3.2.2. Interfacial Electrochemistry of Electrode and Electrolyte

The interfacial properties of electrode–electrolyte are pivotal for the device performance and safety of lithium batteries. Typical interfacial phenomena are lithium dendrite growth, electrolyte degradation, gas evolution, and solid electrolyte interphase (SEI) formation. The occurrence of Li dendrites at the interface caused by the high chemical reactivity of Li leads to a short circuit of the working cell, increased polarization, and large volume changes. These phenomena are responsible for critical safety issues, reducing cycle life, and obtaining low coulombic efficiency (Figure  5a). The SEI as proposed by Goodenough et al. has a close relationship with the highest occupied molecular orbital (HOMO) and the lowest unoccupied molecular orbital (LUMO) of electrolytes (Figure 5b). If an anode with electrochemical potential (denoted as μ A) lies above the LUMO energy, i.e., μ A > E LUMO, then electrons will transfer from the anode to the unoccupied orbital of the electrolyte. This reduces the electrolyte until the SEI layer forms as a barrier to inhibit further electron transfer.[ 66 ] Similarly, in a cathode with electrochemical potential (denoted as μ c) below the HOMO energy, the oxidation of the electrolyte will continue until the passivated SEI formation protects it from further exfoliation or corrosion. Thus, a perfect SEI is required having the proper thickness, high ionic conductivity, strong mechanical performance, and pronounced chemical stability to furnish good performance and high lifetime of batteries.[ 83 ] It has been reported, however, that the SEI layer is not homogeneous throughout its thickness, but rather forms a dual‐layer structure of outer organic layer and inner inorganic sheets (Figure 5c).[ 84 ] The SEI may contain a complex blend of inorganic compounds such as Li2O, LiF, and LiOH near the interface as well as organic compounds with higher oxidation states such as ROCO2Li, ROLi, and RCOO2Li (R denotes the organic group) farther away.[ 83 , 85 ] However, the precise composition and morphology of SEI are complex and quite diverse for different batteries, so that the exploration of SEI has attracted a lot of attention. In addition, various strategies for stabilizing the interface have been proposed, including modification of the electrolyte compositions and design of nanostructured or coated electrodes.[ 86 , 87 , 88 , 89 , 90 , 91 ]

Figure 5.

Figure 5

Schematic illustration of some important processes in lithium batteries. a) Formation of Li dendrites in rechargeable batteries. Reproduced with permission.[ 83 ] Copyright 2017, American Chemical Society. b) SEI formation condition in a liquid electrolyte. Reproduced with permission.[ 66 ] Copyright 2009, American Chemical Society. c) Diagram of SEI composed of porous organic layer and dense inorganic layer. Reproduced with permission.[ 84 ] Copyright 2012, American Chemical Society.

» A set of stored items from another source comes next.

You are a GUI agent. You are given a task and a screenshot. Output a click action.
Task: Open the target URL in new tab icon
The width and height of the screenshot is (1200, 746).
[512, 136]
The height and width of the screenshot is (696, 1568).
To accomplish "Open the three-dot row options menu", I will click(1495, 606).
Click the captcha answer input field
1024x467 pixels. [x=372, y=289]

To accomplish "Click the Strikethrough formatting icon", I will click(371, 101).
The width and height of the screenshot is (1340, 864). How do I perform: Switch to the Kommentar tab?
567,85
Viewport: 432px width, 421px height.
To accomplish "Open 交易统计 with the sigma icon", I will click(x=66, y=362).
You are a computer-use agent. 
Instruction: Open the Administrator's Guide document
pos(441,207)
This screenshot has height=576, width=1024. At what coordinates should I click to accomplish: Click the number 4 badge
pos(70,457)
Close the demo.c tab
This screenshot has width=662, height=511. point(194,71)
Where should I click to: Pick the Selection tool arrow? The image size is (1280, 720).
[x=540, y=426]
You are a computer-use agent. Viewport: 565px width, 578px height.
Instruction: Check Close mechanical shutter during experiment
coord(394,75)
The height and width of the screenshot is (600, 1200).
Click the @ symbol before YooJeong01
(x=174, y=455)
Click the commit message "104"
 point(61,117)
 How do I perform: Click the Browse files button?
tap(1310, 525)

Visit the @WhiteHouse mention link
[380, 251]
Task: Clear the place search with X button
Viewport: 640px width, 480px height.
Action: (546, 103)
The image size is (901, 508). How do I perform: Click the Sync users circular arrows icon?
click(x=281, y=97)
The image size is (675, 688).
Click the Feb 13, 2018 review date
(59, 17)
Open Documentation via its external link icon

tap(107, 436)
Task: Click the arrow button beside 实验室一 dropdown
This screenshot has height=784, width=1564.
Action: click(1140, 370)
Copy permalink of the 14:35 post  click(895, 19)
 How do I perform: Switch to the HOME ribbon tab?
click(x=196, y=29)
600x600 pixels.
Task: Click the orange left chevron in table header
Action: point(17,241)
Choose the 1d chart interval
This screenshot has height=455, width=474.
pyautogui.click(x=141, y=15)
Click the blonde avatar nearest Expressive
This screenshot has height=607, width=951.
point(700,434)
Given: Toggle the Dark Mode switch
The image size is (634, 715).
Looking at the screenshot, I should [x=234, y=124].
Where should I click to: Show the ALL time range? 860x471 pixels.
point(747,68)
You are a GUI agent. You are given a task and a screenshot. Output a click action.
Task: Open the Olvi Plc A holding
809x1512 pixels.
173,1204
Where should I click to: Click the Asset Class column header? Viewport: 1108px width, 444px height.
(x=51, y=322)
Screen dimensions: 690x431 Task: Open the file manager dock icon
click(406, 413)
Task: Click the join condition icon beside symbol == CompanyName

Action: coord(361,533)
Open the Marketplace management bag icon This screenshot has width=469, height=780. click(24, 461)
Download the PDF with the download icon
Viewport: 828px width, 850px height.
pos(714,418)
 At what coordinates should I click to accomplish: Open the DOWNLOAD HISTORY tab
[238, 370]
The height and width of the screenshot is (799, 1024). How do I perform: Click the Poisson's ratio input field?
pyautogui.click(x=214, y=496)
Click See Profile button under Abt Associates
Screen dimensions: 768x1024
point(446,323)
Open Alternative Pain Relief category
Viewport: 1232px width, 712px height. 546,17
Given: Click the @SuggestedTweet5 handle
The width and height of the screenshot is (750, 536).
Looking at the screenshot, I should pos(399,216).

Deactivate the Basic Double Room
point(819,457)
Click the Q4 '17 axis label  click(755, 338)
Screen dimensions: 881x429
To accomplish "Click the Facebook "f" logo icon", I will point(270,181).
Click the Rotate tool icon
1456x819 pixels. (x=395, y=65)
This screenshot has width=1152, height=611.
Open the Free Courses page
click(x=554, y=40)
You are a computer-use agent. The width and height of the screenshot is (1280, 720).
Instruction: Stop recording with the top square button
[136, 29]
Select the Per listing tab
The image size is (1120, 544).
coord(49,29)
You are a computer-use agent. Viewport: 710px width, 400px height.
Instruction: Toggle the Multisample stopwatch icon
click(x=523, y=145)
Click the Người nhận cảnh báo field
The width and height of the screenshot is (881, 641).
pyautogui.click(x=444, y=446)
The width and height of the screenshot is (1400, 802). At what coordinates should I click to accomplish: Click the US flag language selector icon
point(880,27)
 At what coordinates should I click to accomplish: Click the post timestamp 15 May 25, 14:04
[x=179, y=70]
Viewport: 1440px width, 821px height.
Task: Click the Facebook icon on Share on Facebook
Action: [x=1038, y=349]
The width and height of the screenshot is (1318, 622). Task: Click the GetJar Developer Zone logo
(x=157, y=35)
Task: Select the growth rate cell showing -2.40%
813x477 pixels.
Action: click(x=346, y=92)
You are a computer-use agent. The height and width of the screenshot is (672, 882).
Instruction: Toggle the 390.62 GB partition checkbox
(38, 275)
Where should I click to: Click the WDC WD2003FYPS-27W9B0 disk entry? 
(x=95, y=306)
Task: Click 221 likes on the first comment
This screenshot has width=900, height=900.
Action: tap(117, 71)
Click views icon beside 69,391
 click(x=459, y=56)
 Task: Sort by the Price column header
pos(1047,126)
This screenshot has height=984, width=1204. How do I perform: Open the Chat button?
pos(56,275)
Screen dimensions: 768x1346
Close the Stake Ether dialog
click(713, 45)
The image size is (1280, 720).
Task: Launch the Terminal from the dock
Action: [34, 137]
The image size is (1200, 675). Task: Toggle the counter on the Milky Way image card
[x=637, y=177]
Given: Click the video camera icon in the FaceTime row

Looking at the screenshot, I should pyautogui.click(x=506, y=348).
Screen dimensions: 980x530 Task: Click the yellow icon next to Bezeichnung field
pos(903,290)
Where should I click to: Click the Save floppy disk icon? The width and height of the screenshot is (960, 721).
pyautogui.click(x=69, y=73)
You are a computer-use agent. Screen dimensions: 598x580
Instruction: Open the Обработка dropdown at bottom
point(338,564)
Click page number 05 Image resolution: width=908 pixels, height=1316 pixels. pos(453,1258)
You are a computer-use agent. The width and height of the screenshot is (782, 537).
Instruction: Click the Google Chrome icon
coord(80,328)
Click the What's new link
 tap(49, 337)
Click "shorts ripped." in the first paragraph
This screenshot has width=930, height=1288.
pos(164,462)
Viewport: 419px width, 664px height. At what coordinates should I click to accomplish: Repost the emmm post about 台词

4. In Situ and Operando Techniques Applied to 2D Model Energy Storage Devices

The enormous value of in situ and operando techniques has already been emphasized earlier. Recently, tremendous progress has been made toward the development of advanced in situ characterization techniques, each of which has unique capabilities to study specific properties or progress.[ 15 ]

Among a plethora of X‐ray‐based characterization tools, X‐ray diffraction (XRD), X‐ray absorption spectroscopy (XAS), and X‐ray photoelectron spectroscopy (XPS) are the most frequently used ones. A main concern with the in situ X‐ray‐based techniques is the reflection and absorption of X‐rays by nontargeted materials, leading to the weakness of the incident X‐ray intensity, which further affects the acquired data quality.[ 92 ] On the other hand, high beam energy may promote secondary reactions due to the occurrence of beam‐induced reactions. For in situ XPS characterization, the production of insulating materials during the observation process will also cause charging problems for the calibration and data acquisition.[ 92 ] IR spectroscopy (IR absorption and IR reflectivity) and Raman scattering are two of the most versatile optical characterization tools that provide real‐time information about chemical changes during operation. Care should be taken to the selection of radiation sources to balance a good signal‐to‐noise ratio without local heating or sample damage and to avoid the fluorescence effect in Raman.[ 93 ] Nuclear magnetic resonance (NMR) based on the interaction of magnetic moments of nuclei of various atoms with magnetic fields is a powerful tool for the investigation of interfacial processes.[ 94 ] The factors, such as bulk magnetic susceptibility, magnetic field orientation, sample orientation to the magnetic field, skin effect or skin depth, and the direction of the materials, pose difficulties in getting in situ NMR spectra.[ 95 ] Microscopy follows the morphological evolution at various length scales, among which optical microscopy (OM) can provide a bird's‐eye view of morphology evolution, whereas atomic force microscopy (AFM) allows a closer look. The major challenges for in situ AFM setup design are the approach of the cantilever to target materials and the inertness to electrochemistry. By utilizing electron beams, scanning electron microscopy (SEM) and transmission electron microscopy (TEM) furnish high magnifications to observe the minute details of the morphological changes. Special attention should be paid for the tested sample with an electron‐based analysis, which should not react in the electron beam and should remain stable in high vacuum conditions to avoid side reactions or even artifacts. Sometimes, they are coupled with spectroscopic tools to perform the elemental analysis of nanosized entities.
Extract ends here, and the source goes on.